_Задание_
Воспроизведите без изменений часть фрагмента о творчестве Стругацких: начните там, где стоят слова «Конечно, Стругацкие знали, как», и остановитесь после слов «чего хотелось достичь.».

_Предоставленный фрагмент_

══════════════════════════════

Конечно, Стругацкие знали, как много зла было сделано при реализации подобных рецептов. Поэтому они снабжают мораль предостережением: в деле общественной перестройки следует соблюдать принципы уважения человеческого достоинства, свободы и жизни; тень этического прагматизма, отступление от морали милосердия, оправдывание великими целями используемых средств заканчивается на практике отрицанием того, чего хотелось достичь.
Это предупреждение братья провозгласили уже в рассказе «Шесть спичек», оно прошло красной нитью почти во всем их творчестве. В рассматриваемой повести оно выражено с помощью параллелизмов в обоих мотивах. Аналогии заключены не только в новозаветных аллюзиях. В рукописи «ОЗ» эпизодически появляется Носов, а в дневнике ловец душ, Агасфер Лукич. Нет смысла излагать здесь подробности, но эти факты должны, видимо, подтолкнуть читателя к тому, чтобы он посмотрел на Носова по-другому — как на кого-то, столь же охваченного великой идеей, но не впадающего в грех фанатизма. Георгий Анатольевич даже во имя своего дела не соглашается на моральные компромиссы. Течение событий показывает, хоть это и сказано ясно, что сделка о его душе не была заключена…
Я думаю, мы можем вернуться к поставленным в начале рассмотрения вопросам. Сравнительно просто выяснилось, почему «Отягощенные злом…» (правда, теперь это название стало двузначным?) достаточно тяжело читаются. Будучи наполовину утопией, повесть не могла иметь четкого действия — ведь описание хлопот Носова имеет целью не развлечь читателя или дать характеристику Носова как литературного героя, а показать данную модель общества и проанализировать поставленную социологическую и моральную проблему.

══════════════════════════════

_Выдержки из данных_
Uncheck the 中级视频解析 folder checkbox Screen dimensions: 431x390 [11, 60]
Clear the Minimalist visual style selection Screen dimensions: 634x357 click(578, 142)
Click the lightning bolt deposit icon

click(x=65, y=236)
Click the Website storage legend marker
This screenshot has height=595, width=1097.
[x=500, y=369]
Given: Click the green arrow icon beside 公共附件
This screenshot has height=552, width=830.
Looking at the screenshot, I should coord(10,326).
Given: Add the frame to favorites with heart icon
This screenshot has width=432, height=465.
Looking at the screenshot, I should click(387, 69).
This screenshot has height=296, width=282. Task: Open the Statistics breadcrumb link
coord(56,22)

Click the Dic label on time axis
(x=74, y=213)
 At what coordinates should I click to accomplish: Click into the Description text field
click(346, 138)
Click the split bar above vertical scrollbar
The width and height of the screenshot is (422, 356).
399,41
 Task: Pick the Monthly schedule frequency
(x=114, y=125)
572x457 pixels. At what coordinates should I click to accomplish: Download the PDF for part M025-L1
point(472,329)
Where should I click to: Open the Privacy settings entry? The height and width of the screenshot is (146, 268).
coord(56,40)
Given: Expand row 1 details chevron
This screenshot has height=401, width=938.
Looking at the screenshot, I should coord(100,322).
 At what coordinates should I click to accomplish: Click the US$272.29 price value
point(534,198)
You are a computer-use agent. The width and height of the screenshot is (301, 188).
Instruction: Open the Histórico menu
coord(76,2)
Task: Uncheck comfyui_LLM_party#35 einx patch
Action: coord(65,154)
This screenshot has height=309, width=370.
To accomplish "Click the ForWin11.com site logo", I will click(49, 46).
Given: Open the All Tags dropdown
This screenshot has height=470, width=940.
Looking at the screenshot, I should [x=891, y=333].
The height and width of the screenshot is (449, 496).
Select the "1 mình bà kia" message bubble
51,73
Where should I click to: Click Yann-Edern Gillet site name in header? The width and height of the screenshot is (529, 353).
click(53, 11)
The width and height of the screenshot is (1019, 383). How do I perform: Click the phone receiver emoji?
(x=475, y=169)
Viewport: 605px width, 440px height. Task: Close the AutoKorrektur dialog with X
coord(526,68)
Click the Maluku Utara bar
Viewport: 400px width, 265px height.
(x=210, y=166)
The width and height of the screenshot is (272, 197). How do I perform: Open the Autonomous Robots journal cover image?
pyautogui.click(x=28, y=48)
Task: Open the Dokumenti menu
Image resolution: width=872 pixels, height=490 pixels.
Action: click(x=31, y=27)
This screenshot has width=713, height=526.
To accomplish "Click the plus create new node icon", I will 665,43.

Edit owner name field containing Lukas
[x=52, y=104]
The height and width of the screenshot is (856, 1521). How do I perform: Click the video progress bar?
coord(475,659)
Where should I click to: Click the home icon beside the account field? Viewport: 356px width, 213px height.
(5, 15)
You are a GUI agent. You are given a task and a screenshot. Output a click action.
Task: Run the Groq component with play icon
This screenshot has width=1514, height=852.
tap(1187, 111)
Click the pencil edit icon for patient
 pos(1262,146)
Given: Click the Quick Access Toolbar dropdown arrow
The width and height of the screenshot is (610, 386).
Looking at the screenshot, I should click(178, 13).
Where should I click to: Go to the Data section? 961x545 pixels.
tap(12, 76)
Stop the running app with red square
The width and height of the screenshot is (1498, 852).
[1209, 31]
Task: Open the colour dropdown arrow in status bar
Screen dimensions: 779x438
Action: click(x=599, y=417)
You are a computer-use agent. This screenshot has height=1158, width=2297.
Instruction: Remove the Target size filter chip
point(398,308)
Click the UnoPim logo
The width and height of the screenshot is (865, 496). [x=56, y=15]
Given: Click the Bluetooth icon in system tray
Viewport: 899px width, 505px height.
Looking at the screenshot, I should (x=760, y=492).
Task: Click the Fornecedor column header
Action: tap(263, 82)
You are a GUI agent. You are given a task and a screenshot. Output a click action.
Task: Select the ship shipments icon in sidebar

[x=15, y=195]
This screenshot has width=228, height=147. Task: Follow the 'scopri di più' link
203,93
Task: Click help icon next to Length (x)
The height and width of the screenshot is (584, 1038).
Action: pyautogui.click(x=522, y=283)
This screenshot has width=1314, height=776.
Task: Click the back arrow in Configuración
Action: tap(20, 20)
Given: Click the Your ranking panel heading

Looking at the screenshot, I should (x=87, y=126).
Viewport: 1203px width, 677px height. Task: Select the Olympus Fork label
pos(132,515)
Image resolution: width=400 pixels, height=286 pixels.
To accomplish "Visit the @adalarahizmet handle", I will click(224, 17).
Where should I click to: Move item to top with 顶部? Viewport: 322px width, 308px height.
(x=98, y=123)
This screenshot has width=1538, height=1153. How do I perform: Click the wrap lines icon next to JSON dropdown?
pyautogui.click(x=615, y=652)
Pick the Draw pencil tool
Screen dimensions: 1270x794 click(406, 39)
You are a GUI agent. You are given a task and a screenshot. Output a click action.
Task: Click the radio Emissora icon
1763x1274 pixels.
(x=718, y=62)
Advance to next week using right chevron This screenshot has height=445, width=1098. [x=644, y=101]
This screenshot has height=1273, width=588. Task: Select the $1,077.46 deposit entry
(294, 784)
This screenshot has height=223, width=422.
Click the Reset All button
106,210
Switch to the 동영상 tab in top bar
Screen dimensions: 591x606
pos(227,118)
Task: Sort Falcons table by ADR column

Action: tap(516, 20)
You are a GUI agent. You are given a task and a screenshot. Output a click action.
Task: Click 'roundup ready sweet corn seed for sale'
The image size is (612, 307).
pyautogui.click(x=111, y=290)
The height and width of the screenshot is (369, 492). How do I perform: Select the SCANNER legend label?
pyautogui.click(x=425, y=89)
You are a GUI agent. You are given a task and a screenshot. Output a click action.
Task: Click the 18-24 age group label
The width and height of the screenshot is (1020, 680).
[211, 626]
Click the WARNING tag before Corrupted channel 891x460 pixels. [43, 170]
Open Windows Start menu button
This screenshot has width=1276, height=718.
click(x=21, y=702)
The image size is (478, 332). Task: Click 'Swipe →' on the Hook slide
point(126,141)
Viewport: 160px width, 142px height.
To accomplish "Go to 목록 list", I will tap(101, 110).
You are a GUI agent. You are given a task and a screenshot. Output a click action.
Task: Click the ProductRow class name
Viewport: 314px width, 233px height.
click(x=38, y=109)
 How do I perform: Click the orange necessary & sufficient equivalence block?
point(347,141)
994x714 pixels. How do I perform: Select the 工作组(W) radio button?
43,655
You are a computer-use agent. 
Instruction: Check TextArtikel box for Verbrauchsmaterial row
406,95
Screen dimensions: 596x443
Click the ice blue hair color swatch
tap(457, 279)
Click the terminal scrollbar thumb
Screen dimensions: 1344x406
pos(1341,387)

══════════════════════════════

_Ответ на задание_
Конечно, Стругацкие знали, как много зла было сделано при реализации подобных рецептов. Поэтому они снабжают мораль предостережением: в деле общественной перестройки следует соблюдать принципы уважения человеческого достоинства, свободы и жизни; тень этического прагматизма, отступление от морали милосердия, оправдывание великими целями используемых средств заканчивается на практике отрицанием того, чего хотелось достичь.